== EXERCISE REQUIREMENTS ==
Write out all of the records, keeping each one exactly as written.

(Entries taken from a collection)
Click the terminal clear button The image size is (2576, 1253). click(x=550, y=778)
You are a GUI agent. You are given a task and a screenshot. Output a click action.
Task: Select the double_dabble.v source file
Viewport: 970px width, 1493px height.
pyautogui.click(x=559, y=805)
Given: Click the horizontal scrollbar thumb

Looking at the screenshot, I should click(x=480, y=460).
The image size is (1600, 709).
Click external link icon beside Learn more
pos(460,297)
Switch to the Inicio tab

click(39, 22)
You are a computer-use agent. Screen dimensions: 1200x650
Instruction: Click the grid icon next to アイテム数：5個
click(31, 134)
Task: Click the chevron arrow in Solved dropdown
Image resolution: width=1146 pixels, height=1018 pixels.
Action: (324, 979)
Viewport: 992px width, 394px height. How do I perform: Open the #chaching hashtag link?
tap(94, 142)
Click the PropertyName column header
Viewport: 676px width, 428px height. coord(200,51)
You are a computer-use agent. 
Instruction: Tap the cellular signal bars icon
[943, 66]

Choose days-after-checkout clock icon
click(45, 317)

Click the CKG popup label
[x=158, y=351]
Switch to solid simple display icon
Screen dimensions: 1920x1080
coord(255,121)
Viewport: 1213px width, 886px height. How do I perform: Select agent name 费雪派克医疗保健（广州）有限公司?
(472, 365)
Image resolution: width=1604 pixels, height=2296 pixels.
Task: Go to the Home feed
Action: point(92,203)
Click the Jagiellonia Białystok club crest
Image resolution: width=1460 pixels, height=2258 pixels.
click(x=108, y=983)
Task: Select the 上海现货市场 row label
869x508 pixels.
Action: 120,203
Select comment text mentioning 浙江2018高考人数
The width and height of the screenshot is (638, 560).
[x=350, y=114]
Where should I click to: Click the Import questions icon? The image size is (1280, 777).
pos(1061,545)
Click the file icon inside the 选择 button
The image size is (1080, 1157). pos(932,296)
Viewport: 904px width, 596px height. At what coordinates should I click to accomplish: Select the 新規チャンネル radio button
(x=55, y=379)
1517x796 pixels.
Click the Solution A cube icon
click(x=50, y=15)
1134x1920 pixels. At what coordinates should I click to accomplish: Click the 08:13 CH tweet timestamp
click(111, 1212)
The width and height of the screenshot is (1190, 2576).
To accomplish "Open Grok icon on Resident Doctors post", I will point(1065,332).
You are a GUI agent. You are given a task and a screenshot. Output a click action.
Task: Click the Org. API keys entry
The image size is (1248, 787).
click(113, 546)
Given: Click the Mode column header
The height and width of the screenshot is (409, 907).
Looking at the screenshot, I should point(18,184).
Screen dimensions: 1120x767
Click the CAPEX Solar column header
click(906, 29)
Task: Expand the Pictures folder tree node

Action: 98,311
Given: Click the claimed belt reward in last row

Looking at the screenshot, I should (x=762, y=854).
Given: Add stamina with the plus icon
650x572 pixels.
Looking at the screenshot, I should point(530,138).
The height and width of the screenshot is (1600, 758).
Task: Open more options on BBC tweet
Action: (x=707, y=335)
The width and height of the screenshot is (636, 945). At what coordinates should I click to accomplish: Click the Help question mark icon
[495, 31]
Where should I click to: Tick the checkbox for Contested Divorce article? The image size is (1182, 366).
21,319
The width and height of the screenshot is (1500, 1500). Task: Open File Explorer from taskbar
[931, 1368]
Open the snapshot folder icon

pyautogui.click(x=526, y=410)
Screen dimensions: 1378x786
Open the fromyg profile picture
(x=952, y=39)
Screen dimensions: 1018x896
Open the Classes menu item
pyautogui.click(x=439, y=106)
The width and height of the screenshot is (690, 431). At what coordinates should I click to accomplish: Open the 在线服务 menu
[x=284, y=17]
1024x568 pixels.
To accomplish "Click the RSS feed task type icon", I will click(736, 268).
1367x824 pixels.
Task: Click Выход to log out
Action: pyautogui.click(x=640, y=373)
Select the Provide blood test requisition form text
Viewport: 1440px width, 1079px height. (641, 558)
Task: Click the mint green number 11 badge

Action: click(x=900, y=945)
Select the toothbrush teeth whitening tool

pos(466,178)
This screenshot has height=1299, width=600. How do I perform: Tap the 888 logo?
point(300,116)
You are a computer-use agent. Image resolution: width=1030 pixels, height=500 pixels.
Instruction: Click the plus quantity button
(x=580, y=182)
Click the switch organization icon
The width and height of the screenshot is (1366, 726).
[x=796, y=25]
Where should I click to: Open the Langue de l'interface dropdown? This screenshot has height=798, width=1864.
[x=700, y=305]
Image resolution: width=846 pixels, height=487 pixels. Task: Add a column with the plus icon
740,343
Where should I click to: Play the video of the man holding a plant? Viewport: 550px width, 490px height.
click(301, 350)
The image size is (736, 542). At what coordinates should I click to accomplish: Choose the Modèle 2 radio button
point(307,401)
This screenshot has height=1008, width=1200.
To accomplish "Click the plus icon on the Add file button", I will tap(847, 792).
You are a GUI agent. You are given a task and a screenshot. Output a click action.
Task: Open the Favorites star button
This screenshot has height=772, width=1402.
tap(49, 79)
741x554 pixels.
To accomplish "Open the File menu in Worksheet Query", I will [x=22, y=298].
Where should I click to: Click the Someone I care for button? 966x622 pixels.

== TASK OUTPUT ==
Click the terminal clear button The image size is (2576, 1253). click(x=550, y=778)
You are a GUI agent. You are given a task and a screenshot. Output a click action.
Task: Select the double_dabble.v source file
Viewport: 970px width, 1493px height.
pyautogui.click(x=559, y=805)
Given: Click the horizontal scrollbar thumb

Looking at the screenshot, I should click(x=480, y=460).
The image size is (1600, 709).
Click external link icon beside Learn more
pos(460,297)
Switch to the Inicio tab

click(39, 22)
You are a computer-use agent. Screen dimensions: 1200x650
Instruction: Click the grid icon next to アイテム数：5個
click(31, 134)
Task: Click the chevron arrow in Solved dropdown
Image resolution: width=1146 pixels, height=1018 pixels.
Action: (324, 979)
Viewport: 992px width, 394px height. How do I perform: Open the #chaching hashtag link?
tap(94, 142)
Click the PropertyName column header
Viewport: 676px width, 428px height. coord(200,51)
You are a computer-use agent. 
Instruction: Tap the cellular signal bars icon
[943, 66]

Choose days-after-checkout clock icon
click(45, 317)

Click the CKG popup label
[x=158, y=351]
Switch to solid simple display icon
Screen dimensions: 1920x1080
coord(255,121)
Viewport: 1213px width, 886px height. How do I perform: Select agent name 费雪派克医疗保健（广州）有限公司?
(472, 365)
Image resolution: width=1604 pixels, height=2296 pixels.
Task: Go to the Home feed
Action: point(92,203)
Click the Jagiellonia Białystok club crest
Image resolution: width=1460 pixels, height=2258 pixels.
click(x=108, y=983)
Task: Select the 上海现货市场 row label
869x508 pixels.
Action: 120,203
Select comment text mentioning 浙江2018高考人数
The width and height of the screenshot is (638, 560).
[x=350, y=114]
Where should I click to: Click the Import questions icon? The image size is (1280, 777).
pos(1061,545)
Click the file icon inside the 选择 button
The image size is (1080, 1157). pos(932,296)
Viewport: 904px width, 596px height. At what coordinates should I click to accomplish: Select the 新規チャンネル radio button
(x=55, y=379)
1517x796 pixels.
Click the Solution A cube icon
click(x=50, y=15)
1134x1920 pixels. At what coordinates should I click to accomplish: Click the 08:13 CH tweet timestamp
click(111, 1212)
The width and height of the screenshot is (1190, 2576).
To accomplish "Open Grok icon on Resident Doctors post", I will point(1065,332).
You are a GUI agent. You are given a task and a screenshot. Output a click action.
Task: Click the Org. API keys entry
The image size is (1248, 787).
click(113, 546)
Given: Click the Mode column header
The height and width of the screenshot is (409, 907).
Looking at the screenshot, I should point(18,184).
Screen dimensions: 1120x767
Click the CAPEX Solar column header
click(906, 29)
Task: Expand the Pictures folder tree node

Action: 98,311
Given: Click the claimed belt reward in last row

Looking at the screenshot, I should (x=762, y=854).
Given: Add stamina with the plus icon
650x572 pixels.
Looking at the screenshot, I should point(530,138).
The height and width of the screenshot is (1600, 758).
Task: Open more options on BBC tweet
Action: (x=707, y=335)
The width and height of the screenshot is (636, 945). At what coordinates should I click to accomplish: Click the Help question mark icon
[495, 31]
Where should I click to: Tick the checkbox for Contested Divorce article? The image size is (1182, 366).
21,319
The width and height of the screenshot is (1500, 1500). Task: Open File Explorer from taskbar
[931, 1368]
Open the snapshot folder icon

pyautogui.click(x=526, y=410)
Screen dimensions: 1378x786
Open the fromyg profile picture
(x=952, y=39)
Screen dimensions: 1018x896
Open the Classes menu item
pyautogui.click(x=439, y=106)
The width and height of the screenshot is (690, 431). At what coordinates should I click to accomplish: Open the 在线服务 menu
[x=284, y=17]
1024x568 pixels.
To accomplish "Click the RSS feed task type icon", I will click(736, 268).
1367x824 pixels.
Task: Click Выход to log out
Action: pyautogui.click(x=640, y=373)
Select the Provide blood test requisition form text
Viewport: 1440px width, 1079px height. (641, 558)
Task: Click the mint green number 11 badge

Action: click(x=900, y=945)
Select the toothbrush teeth whitening tool

pos(466,178)
This screenshot has height=1299, width=600. How do I perform: Tap the 888 logo?
point(300,116)
You are a computer-use agent. Image resolution: width=1030 pixels, height=500 pixels.
Instruction: Click the plus quantity button
(x=580, y=182)
Click the switch organization icon
The width and height of the screenshot is (1366, 726).
[x=796, y=25]
Where should I click to: Open the Langue de l'interface dropdown? This screenshot has height=798, width=1864.
[x=700, y=305]
Image resolution: width=846 pixels, height=487 pixels. Task: Add a column with the plus icon
740,343
Where should I click to: Play the video of the man holding a plant? Viewport: 550px width, 490px height.
click(301, 350)
The image size is (736, 542). At what coordinates should I click to accomplish: Choose the Modèle 2 radio button
point(307,401)
This screenshot has height=1008, width=1200.
To accomplish "Click the plus icon on the Add file button", I will tap(847, 792).
You are a GUI agent. You are given a task and a screenshot. Output a click action.
Task: Open the Favorites star button
This screenshot has height=772, width=1402.
tap(49, 79)
741x554 pixels.
To accomplish "Open the File menu in Worksheet Query", I will [x=22, y=298].
Where should I click to: Click the Someone I care for button? 966x622 pixels.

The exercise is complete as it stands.